Task description
Please report every line from the material that contains the word "window".

Material provided
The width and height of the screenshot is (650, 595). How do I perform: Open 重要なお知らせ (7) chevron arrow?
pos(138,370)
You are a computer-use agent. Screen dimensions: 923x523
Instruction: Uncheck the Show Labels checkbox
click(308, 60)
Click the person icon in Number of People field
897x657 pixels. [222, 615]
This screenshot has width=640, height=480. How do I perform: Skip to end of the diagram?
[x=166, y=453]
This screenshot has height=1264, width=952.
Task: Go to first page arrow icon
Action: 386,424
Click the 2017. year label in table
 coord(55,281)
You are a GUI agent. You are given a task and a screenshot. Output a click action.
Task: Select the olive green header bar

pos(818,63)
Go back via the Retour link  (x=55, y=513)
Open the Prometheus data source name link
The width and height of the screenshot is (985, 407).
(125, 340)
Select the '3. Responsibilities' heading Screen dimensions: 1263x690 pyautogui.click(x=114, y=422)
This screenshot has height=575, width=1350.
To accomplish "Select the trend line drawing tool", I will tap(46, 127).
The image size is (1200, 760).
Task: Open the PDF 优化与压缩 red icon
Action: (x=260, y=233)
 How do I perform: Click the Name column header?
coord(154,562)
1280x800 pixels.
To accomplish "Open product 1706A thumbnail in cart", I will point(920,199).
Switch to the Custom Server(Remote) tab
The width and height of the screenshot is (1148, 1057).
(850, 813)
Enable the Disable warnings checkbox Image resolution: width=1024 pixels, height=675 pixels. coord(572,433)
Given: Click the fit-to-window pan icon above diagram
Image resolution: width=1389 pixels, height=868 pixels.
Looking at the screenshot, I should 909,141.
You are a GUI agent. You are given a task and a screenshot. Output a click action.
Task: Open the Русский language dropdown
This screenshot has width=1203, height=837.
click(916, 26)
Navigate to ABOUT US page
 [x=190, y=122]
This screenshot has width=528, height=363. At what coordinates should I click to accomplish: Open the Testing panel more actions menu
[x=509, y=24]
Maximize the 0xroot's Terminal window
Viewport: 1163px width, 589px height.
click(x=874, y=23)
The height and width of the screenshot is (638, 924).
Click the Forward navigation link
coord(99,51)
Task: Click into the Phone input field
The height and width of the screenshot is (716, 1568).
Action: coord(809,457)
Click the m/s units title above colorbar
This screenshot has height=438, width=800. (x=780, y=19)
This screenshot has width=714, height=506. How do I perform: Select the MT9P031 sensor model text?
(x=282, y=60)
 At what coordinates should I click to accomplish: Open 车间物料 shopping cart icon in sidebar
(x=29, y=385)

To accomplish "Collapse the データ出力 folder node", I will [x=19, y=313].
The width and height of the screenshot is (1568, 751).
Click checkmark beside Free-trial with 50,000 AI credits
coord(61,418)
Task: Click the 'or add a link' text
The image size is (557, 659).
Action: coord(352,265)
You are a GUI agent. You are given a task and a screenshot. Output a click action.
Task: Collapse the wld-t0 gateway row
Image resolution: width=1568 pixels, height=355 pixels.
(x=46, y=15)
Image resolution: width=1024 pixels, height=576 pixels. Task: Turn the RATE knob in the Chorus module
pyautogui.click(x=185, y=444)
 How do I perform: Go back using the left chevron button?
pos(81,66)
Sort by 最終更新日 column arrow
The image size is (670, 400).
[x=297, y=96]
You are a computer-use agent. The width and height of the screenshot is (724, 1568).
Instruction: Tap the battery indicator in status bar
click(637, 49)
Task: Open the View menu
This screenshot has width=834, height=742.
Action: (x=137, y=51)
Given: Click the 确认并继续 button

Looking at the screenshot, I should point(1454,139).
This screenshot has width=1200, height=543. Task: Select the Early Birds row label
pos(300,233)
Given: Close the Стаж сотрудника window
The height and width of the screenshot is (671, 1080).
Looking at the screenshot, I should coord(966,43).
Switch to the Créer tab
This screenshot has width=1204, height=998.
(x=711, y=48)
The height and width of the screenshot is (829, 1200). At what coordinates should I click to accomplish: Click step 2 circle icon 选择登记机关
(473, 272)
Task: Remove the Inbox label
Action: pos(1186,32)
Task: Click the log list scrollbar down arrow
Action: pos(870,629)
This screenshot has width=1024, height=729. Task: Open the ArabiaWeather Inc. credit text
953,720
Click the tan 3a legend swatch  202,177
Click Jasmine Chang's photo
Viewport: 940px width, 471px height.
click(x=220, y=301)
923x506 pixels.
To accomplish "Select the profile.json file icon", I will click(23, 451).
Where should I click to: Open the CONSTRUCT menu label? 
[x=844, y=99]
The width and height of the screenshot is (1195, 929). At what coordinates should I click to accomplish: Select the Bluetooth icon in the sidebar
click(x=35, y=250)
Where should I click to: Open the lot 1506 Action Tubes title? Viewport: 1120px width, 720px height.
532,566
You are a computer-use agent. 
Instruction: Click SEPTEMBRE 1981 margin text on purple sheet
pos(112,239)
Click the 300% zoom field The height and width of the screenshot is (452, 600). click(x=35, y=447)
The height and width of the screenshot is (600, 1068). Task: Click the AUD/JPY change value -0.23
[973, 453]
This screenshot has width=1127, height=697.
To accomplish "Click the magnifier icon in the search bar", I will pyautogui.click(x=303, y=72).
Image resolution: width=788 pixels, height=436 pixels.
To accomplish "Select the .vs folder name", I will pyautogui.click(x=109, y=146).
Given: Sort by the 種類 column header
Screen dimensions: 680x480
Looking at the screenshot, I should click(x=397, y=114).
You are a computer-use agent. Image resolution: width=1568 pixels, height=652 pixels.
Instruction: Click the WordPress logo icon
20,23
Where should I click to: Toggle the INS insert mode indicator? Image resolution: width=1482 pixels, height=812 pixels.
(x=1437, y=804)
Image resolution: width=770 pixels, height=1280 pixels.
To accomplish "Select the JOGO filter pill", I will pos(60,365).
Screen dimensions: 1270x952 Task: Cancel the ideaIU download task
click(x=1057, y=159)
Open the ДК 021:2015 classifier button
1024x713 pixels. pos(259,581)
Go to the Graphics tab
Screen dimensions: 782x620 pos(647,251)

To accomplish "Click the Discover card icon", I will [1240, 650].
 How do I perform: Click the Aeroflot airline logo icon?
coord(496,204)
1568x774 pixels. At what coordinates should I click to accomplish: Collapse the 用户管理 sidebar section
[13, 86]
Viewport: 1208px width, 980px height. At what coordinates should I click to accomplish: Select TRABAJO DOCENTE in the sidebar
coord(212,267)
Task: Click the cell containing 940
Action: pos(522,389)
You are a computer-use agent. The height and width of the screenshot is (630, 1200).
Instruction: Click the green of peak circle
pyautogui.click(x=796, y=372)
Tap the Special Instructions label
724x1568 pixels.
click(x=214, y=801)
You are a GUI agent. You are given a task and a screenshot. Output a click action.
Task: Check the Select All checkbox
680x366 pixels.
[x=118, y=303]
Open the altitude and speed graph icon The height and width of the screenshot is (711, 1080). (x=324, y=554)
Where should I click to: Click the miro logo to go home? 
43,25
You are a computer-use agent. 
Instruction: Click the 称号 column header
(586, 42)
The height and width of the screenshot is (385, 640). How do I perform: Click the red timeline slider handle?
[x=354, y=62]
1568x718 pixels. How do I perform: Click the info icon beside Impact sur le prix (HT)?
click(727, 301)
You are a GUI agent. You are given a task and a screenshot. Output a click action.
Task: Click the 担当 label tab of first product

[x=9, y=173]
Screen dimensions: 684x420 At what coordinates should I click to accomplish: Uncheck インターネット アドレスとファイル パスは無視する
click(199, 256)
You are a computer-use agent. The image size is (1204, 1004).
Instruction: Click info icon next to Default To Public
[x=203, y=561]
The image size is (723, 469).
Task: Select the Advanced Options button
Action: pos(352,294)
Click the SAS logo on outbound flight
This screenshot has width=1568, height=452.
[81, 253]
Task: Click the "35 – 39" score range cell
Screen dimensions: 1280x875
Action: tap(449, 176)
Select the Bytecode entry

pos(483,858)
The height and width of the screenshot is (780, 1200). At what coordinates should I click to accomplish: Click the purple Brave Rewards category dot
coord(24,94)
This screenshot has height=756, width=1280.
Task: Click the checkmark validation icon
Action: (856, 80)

Answer box
Given: Click the fit-to-window pan icon above diagram
Maximize the 0xroot's Terminal window
Given: Close the Стаж сотрудника window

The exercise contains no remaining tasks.